What else in Starter??

Spring Boot Starter Project Options

As we see from Spring Boot Starter Web, starter projects help us in quickly getting started with developing specific types of applications.
  • spring-boot-starter-web-services - SOAP Web Services
  • spring-boot-starter-web - Web & RESTful applications
  • spring-boot-starter-test - Unit testing and Integration Testing
  • spring-boot-starter-jdbc - Traditional JDBC
  • spring-boot-starter-hateoas - Add HATEOAS features to your services
  • spring-boot-starter-security - Authentication and Authorization using Spring Security
  • spring-boot-starter-data-jpa - Spring Data JPA with Hibernate
  • spring-boot-starter-cache - Enabling Spring Framework’s caching support
  • spring-boot-starter-data-rest - Expose Simple REST Services using Spring Data REST

Other Goals of Spring Boot

There are a few starters for technical stuff as well
  • spring-boot-starter-actuator - To use advanced features like monitoring & tracing to your application out of the box
  • spring-boot-starter-undertow, spring-boot-starter-jetty, spring-boot-starter-tomcat - To pick your specific choice of Embedded Servlet Container
  • spring-boot-starter-logging - For Logging using logback
  • spring-boot-starter-log4j2 - Logging using Log4j2
Spring Boot aims to enable production ready applications in quick time.
  • Actuator : Enables Advanced Monitoring and Tracing of applications.
  • Embedded Server Integrations - Since server is integrated into the application, I would NOT need to have a separate application server installed on the server.
  • Default Error Handling

Spring Boot vs Spring

Spring

  • Spring is just a dependency injection framework.
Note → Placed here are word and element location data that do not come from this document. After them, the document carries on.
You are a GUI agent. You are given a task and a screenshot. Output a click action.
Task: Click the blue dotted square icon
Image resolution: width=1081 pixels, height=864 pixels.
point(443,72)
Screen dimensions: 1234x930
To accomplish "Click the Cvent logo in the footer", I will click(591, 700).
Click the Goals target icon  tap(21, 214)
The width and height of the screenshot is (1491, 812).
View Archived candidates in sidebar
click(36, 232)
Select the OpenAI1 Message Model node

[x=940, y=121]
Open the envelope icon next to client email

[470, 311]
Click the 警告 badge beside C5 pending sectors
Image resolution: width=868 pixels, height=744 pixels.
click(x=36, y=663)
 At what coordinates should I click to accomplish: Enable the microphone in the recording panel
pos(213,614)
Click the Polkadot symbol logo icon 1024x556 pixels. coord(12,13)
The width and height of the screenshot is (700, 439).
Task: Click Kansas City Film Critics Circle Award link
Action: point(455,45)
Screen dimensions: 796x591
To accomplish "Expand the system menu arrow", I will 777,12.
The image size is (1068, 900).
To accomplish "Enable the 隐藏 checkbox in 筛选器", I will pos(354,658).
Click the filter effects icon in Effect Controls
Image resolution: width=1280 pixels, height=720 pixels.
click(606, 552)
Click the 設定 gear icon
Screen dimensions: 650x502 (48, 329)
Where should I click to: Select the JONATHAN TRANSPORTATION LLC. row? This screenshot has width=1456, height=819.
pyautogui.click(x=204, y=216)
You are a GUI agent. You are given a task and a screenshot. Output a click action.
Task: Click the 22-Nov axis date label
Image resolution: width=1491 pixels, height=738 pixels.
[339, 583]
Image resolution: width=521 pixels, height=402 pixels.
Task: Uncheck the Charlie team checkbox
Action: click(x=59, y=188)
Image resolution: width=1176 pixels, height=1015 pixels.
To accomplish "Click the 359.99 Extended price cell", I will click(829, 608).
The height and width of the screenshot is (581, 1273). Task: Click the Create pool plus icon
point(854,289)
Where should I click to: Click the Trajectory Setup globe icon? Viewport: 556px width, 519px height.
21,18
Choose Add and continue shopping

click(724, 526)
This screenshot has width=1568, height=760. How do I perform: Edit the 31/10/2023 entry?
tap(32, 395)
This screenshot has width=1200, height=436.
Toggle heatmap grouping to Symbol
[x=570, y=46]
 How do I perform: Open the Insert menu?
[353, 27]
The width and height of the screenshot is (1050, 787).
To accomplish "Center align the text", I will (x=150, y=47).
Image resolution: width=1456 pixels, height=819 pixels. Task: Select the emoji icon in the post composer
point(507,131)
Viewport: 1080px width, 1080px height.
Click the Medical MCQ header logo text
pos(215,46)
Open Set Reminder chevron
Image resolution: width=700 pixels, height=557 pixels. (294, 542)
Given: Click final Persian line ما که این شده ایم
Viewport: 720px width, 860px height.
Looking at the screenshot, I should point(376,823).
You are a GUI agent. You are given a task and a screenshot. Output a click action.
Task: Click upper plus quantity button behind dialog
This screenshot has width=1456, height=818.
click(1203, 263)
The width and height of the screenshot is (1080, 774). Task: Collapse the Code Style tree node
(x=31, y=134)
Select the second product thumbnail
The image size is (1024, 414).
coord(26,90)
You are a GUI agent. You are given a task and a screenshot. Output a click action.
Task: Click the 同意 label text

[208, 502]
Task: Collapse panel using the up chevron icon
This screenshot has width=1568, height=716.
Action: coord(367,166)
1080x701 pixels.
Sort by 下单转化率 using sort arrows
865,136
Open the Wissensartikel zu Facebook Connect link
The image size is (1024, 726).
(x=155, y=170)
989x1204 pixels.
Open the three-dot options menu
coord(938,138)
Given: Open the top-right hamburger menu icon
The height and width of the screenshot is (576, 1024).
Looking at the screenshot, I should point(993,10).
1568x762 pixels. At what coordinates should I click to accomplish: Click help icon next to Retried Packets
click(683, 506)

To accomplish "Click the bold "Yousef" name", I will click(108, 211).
Spring focuses on the "plumbing" of enterprise applications so that teams can focus on application-level business logic, without unnecessary ties to specific deployment environments.
  • First half of the 2000 decade! EJBs
  • EJBs were NOT easy to develop.
  • Write a lot of xml and plumbing code to get EJBs running
  • Impossible to Unit Test
  • Alternative - Writing simple JDBC Code involved a lot of plumbing
  • Spring framework started with aim of making Java EE development simpler.
  • Goals
  • Make applications testable. i.e. easier to write unit tests
  • Reduce plumbing code of JDBC and JMS
  • Simple architecture. Minus EJB.
  • Integrates well with other popular frameworks.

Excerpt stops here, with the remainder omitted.